3.4.2. Variational autoencoder and deep neural network. Variational autoencoders (VAE) are variational Bayesian procedures with a diverse distribution as prior, and a posterior approximated by an artificial neural network, constructing the variational encoder-decoder model. The Variational Autoencoder differs from the common autoencoder as the VAE introduces mapped input to distribution and the bottleneck vector is replaced by two various vectors including the standard deviation of the distribution and the mean of the distribution. The main objective of the VAE is the Kullback-Leibler Divergence also known as KL divergence, calculated as below:

\( {D_{KL}}(q({x_{i}})||p({x_{i}}))=\int q({x_{i}})log\frac{q({x_{i}})}{q({x_{i}})}dz \)

The KL divergence is measuring the differences between two distributions. To minimize the generative modal parameters and reduce the reconstruction error within the network between input and output (reconstructed input). Equivalent to minimizing the negative log-likelihood commonly found in most optimizations, the objective is to minimize the distribution distances between the real and estimated posterior. Therefore, the loss function Evidence Lower Bound (ELBO) is written as:

\( {L_{ELBO}}(x;θ,Φ) ∶= -\underset{Likelihood}{\underbrace{\int log{p_{θ}}(x|z){q_{Φ}}(z|x)dz}}+\overset{Latent space distance}{\overbrace{{D_{KL}}({q_{Φ}}(z|x)||p(z))}} \)

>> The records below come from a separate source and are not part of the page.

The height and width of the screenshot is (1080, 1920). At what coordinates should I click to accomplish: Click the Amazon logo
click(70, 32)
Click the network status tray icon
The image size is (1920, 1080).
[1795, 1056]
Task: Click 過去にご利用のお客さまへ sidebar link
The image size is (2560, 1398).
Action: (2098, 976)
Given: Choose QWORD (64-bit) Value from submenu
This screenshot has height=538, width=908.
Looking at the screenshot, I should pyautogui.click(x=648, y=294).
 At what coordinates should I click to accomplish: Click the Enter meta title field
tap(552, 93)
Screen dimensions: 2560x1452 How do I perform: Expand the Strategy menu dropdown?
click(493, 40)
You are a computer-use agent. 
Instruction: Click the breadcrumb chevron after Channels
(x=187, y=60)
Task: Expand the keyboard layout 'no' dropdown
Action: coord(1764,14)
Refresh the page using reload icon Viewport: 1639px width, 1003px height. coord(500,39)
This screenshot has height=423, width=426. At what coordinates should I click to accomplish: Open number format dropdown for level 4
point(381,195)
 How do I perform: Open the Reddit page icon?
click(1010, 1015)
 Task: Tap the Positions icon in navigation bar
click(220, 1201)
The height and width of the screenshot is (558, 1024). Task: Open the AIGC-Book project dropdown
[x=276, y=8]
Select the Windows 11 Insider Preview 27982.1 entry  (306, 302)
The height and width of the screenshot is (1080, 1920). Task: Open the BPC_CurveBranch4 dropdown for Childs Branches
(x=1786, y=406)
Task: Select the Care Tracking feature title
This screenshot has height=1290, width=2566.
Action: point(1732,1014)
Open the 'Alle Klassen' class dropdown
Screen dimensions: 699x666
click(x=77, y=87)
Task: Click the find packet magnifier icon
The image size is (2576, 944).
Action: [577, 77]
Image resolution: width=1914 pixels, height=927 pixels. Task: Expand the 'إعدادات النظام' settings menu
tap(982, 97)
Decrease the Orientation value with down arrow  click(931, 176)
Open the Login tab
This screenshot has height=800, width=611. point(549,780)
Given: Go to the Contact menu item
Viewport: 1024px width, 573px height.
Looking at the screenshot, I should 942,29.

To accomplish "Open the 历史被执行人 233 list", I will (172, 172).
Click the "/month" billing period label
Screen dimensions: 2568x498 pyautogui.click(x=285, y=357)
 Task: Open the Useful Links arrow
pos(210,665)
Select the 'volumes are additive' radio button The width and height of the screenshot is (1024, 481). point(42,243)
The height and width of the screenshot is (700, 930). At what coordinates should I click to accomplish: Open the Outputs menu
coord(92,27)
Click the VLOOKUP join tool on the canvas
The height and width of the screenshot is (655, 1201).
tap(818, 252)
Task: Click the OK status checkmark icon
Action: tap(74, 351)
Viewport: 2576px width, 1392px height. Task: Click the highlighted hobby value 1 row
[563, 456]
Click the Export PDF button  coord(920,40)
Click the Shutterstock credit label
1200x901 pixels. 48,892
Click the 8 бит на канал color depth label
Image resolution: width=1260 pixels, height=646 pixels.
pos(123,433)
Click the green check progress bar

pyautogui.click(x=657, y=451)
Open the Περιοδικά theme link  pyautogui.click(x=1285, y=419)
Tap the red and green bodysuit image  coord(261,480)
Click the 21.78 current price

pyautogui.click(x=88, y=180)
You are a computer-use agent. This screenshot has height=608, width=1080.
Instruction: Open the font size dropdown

In order to make the ELBO loss function reliable for training the data, the Stochastic sampling operation extracts from the latent space, which is a series of multivariate Gaussian Distributions, thus dedicating the probabilistic decoder as follows:

\( z~{q_{Φ}}(x)=N(μ,{σ^{2}}) \)

Based on the calculation of the variational autoencoder, the deep neural network takes the filtered data with random variables processed by VAE as reconstructed input to train further. The deep neural network with the two hidden layers where the units are 4,975 and 2,000 respectively. ReLU was used between the fully connected layers. It has been confirmed by Diederik et al., [19] that Adam shows better convergence than other methods in the process of stochastic regularization in multi-layer neural networks. Adam optimizer is thus applied to update the parameters built upon the computed gradients.

3.5. Model validation

To test our model for its performance, we have adapted the model validation method that the previous work has used which is the K-folding cross validation. The validation set is extracted from training set data but does not train it. The original data is divided into K folds, k=10. Each of the k sets is to evaluate the final result and calculate the Mean Squared Error combined with the means. For each individual site, the validation method is used through K-folding when k=5 as other previous studies used the same values.

4. Experiment and results

TABLE 1 demonstrates the highest anticorrelation areas for ASD subjects, FIGURE 7 highlights these areas in the brain image for visualization. The ASD patients have characteristics of the brain function that are decreased anterior-posterior connectivity and the posterior regions are increased corresponding to the connectivity switches in the brain. Due to the one-dimensional aspect of the ABIDE dataset and the lack of sponsored clinical facility, the visualization of the fMRI result is adapted from the previous studies. These studies are the foundation for a data-driven theory that is heavily based on the brain-imaging underconnectivity in ASD research which has also been associated with indices of corpus callosum and morphometric brain structures [20]. The frontal-temporal sections like the middle temporal and inferior frontal; the fusiform gyrus region and the orbital cortex region, posterior such as the supramarginal gyrus area, and anterior with the paracingulate gyrus region of the ASD subjective brains have anticorrelation that reflects underconnectivity. The characteristics of the underconnectivity is the basis of the proposed model which contributes to the classification procedures.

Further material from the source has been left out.